Students’ votes count

Student government is preparing to make YSU a voter friendly campus. Photo by Nicholas Bianco / Jambar Contributor

By Nicholas Bianco
Jambar Contributor

2024 is a big year for politicians and voters alike, as Americans are preparing to elect a president. Mahoning County election officials are encouraging Youngstown State University students to vote. 

Thomas McCabe, director of the Mahoning County Board of Elections, said some college students don’t realize the importance of voting at their age. 

“It’s just not Mahoning County, it’s not just Youngstown State,” McCabe said. “It’s just really tough to have voters — these young voters — come out and participate in the system.”

McCabe said it may be difficult for students who commute to campus to vote on Election Day. 

“The polling location for that student sometimes isn’t convenient for the student either,” McCabe said. 

Recently, more young adults are registering to vote in elections. According to Ohio Capital Journal, more than 48,600 18-year-olds were registered to vote in Ohio as of Jan. 6 — a 35% increase since August 2023. 

Residents can vote early at the Mahoning Valley Board of Elections. Photo by Nicolas Bianco / Jambar Contributor

Jordan Pintar, president of YSU’s Student Government Association, said SGA wants to make YSU a voter-friendly campus, an initiative with Campus Vote Project. 

According to its website, Campus Vote Project works with universities to reduce barriers to voting and empower students with the information they need to vote. It has named 262 colleges voter friendly.

Pintar said SGA will be working with Campus Vote Project for ideas to get students involved with voting.

“I’m able to also work with another one of our [SGA] representatives who has a fellowship with Campus Vote,” Pintar said. “It’s just the two of us working on it right now, making sure everything’s set up.”

SGA has been working to get students registered to vote in upcoming elections. 

“We were able to put up tabling events with laptops for a bunch of different states, where students can either change their address or register or reregister to vote,” Pintar said. “Before, when we were doing just paper registration, we were only able to register people from Ohio … but now we’re able to register people from other states who are still going back to those states to vote.”

Pintar said SGA has also put on events to educate students about government and voting, such as hosting trivia and giving out prizes to winners.

“What we have been doing this past year, just to kind of prep ourselves for what this would actually look like, is putting on events that have been engaging students around campus,” Pintar said. 

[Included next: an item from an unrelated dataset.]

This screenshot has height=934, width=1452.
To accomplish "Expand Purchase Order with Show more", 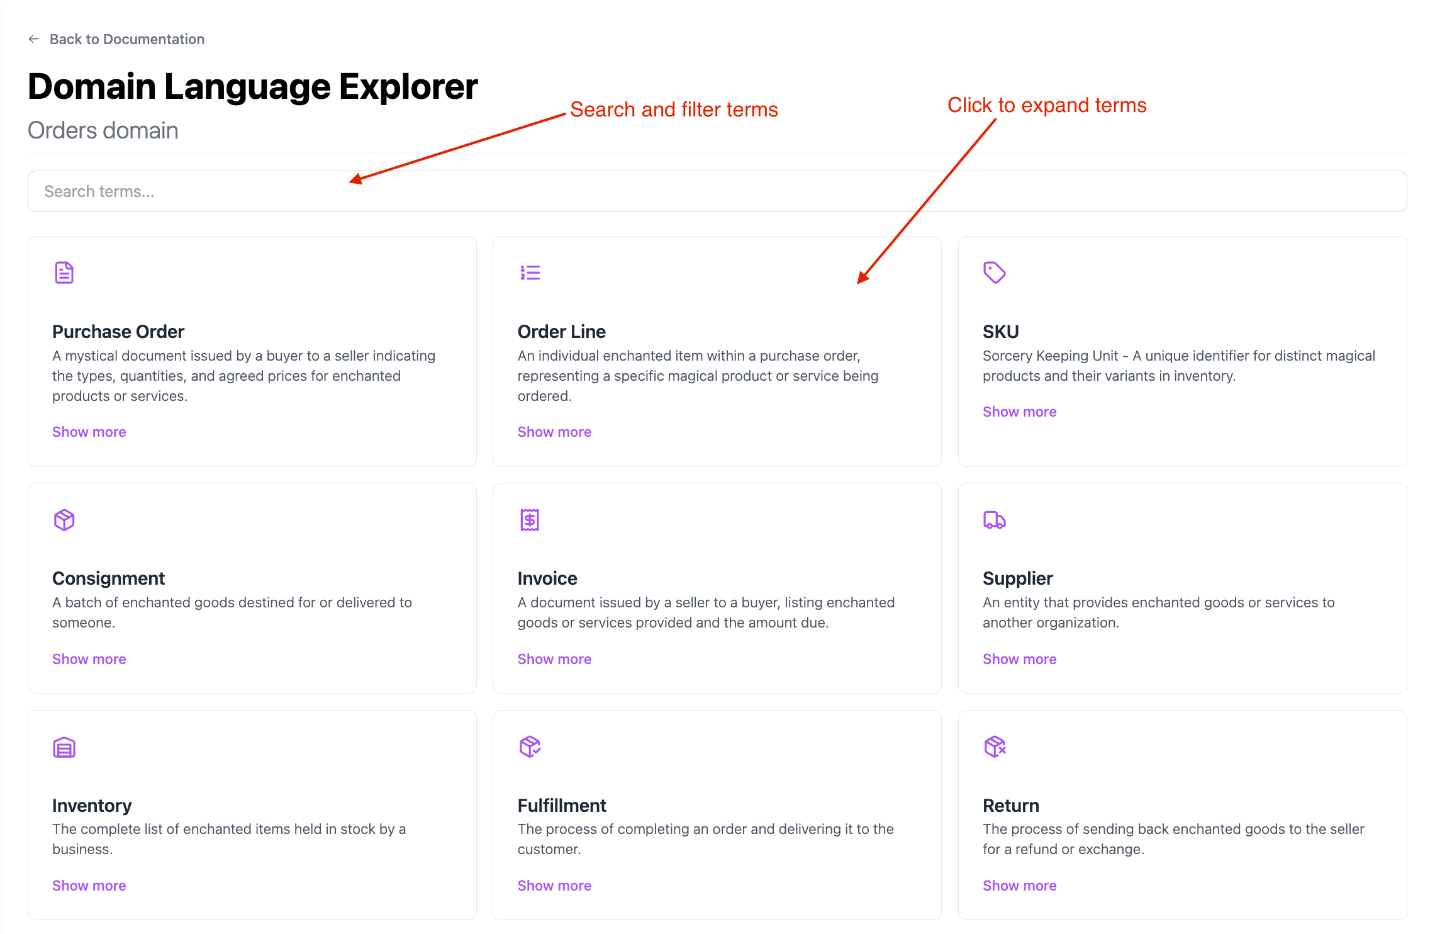I will (89, 432).
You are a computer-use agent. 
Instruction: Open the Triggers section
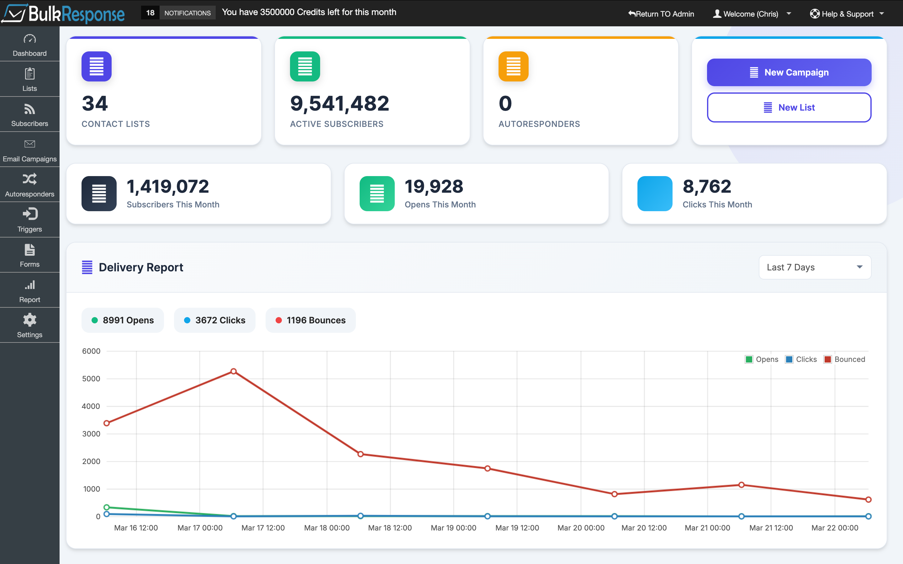(x=29, y=219)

In November, SGA hosted a voter discussion panel with students, community members, Youngstown City Council members and Mayor Tito Brown. Attendees listened to panelists talk about their roles in the community and could ask questions about voting. 

Pintar said any student can be involved in making YSU a voter-friendly campus. 

“Feel free to reach out,” Pintar said. “We’ve worked with getting non-partisan organizations to help us, and we’re doing different things, like the Constitution Day event.” 

The university annually celebrates the September holiday, which remembers the signing of the U.S. Constitution.